> _Fragmento de texto_:
######

El temor a un sabotaje hacía que los alemanes hubieran extremado sus medidas de seguridad en torno a los muelles de Saint-Nazaire. Pero esa noche que parecía que iba a discurrir sin novedad de pronto se vio alterada por la inesperada llegada de una flotilla por el estuario que conducía hasta el puerto, encabezada por lo que parecía ser un destructor alemán, enarbolando la bandera de guerra de la Kriegsmarine. Los reflectores de los puestos de vigilancia se encendieron sobre las aguas del estuario y se dio la señal de alto, pero la flotilla seguía avanzando en dirección al puerto. Desde la orilla se efectuaron disparos de advertencia, pero los barcos proseguían su camino sin detenerse.
Desde la flotilla se emitió un mensaje asegurando ser un convoy germano de regreso de una misión secreta, lo que tranquilizó momentáneamente a los vigilantes del puerto, que ordenaron detener el fuego. Sin embargo, los barcos no sólo no se detenían, sino que, además, el destructor aumentaba su velocidad a ojos vista. Navegando a toda máquina, el destructor parecía haberse vuelto loco, ya que avanzaba directo hacia los muelles del puerto.
Los alemanes quedaron estupefactos ante lo que estaba ocurriendo ante sus ojos; aquel buque se estaba dirigiendo a revientacalderas hacia las esclusas del dique seco. Comenzaron a disparar sobre él para tratar de detenerlo, pero sabían que nada podrían hacer para evitar el brutal impacto que estaba a punto de producirse...

######

> _Entradas listadas_:
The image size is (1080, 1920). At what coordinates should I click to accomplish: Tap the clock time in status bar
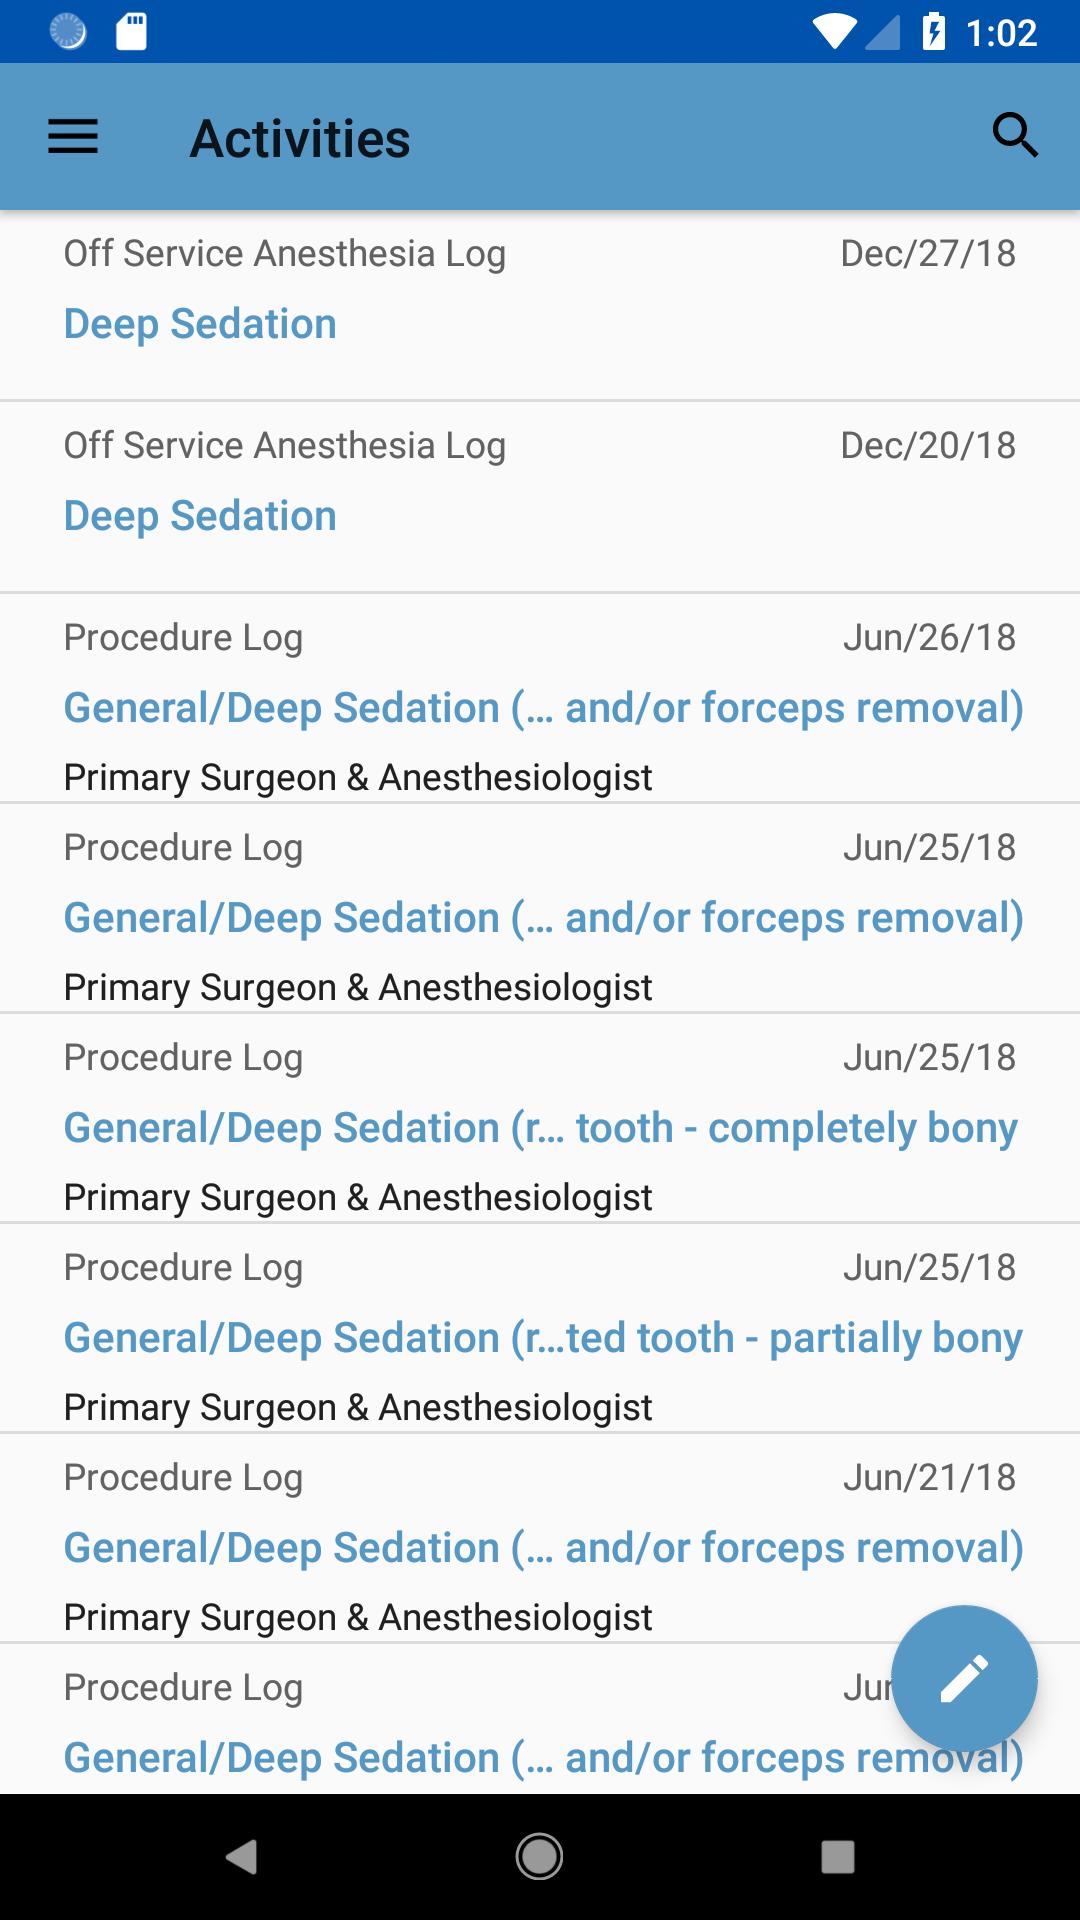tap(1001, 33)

######

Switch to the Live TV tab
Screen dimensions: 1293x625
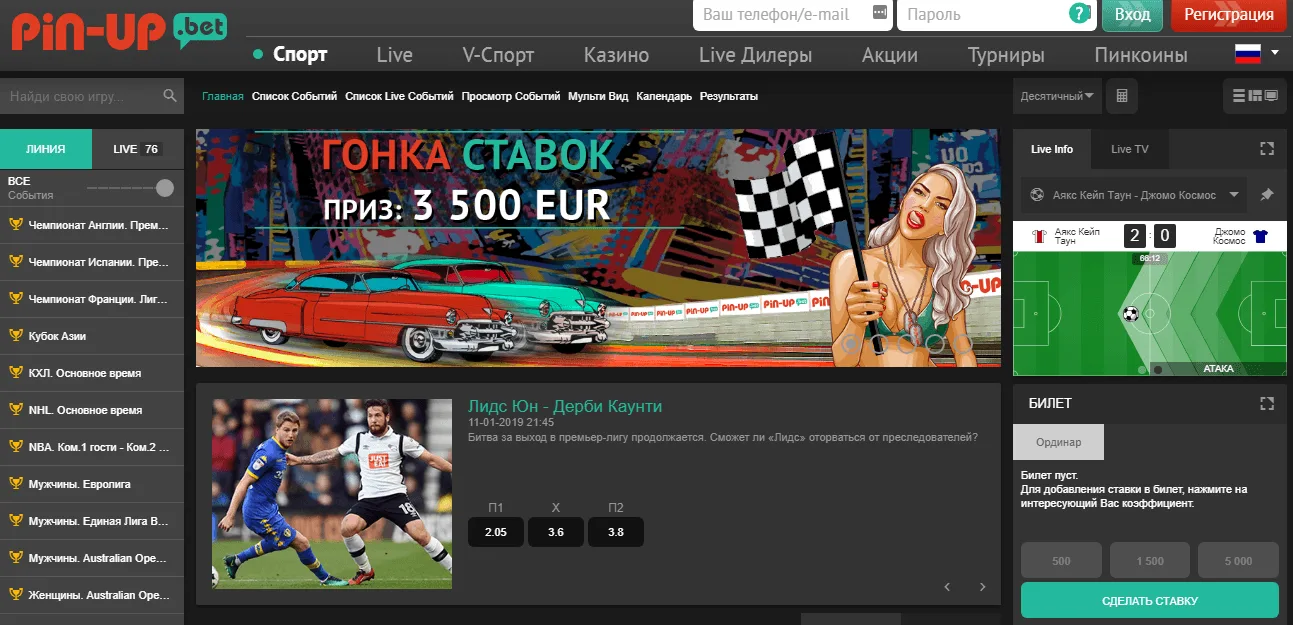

######

> _Problema_: Por favor, traduce al inglés esta oración del fragmento sobre Saint-Nazaire: «Desde la orilla se efectuaron disparos de advertencia, pero los barcos proseguían su camino sin detenerse.» El material que precede es independiente del fragmento sobre Saint-Nazaire.

> _Respuesta completa_: Warning shots were fired from the shore, but the ships kept on their way without stopping.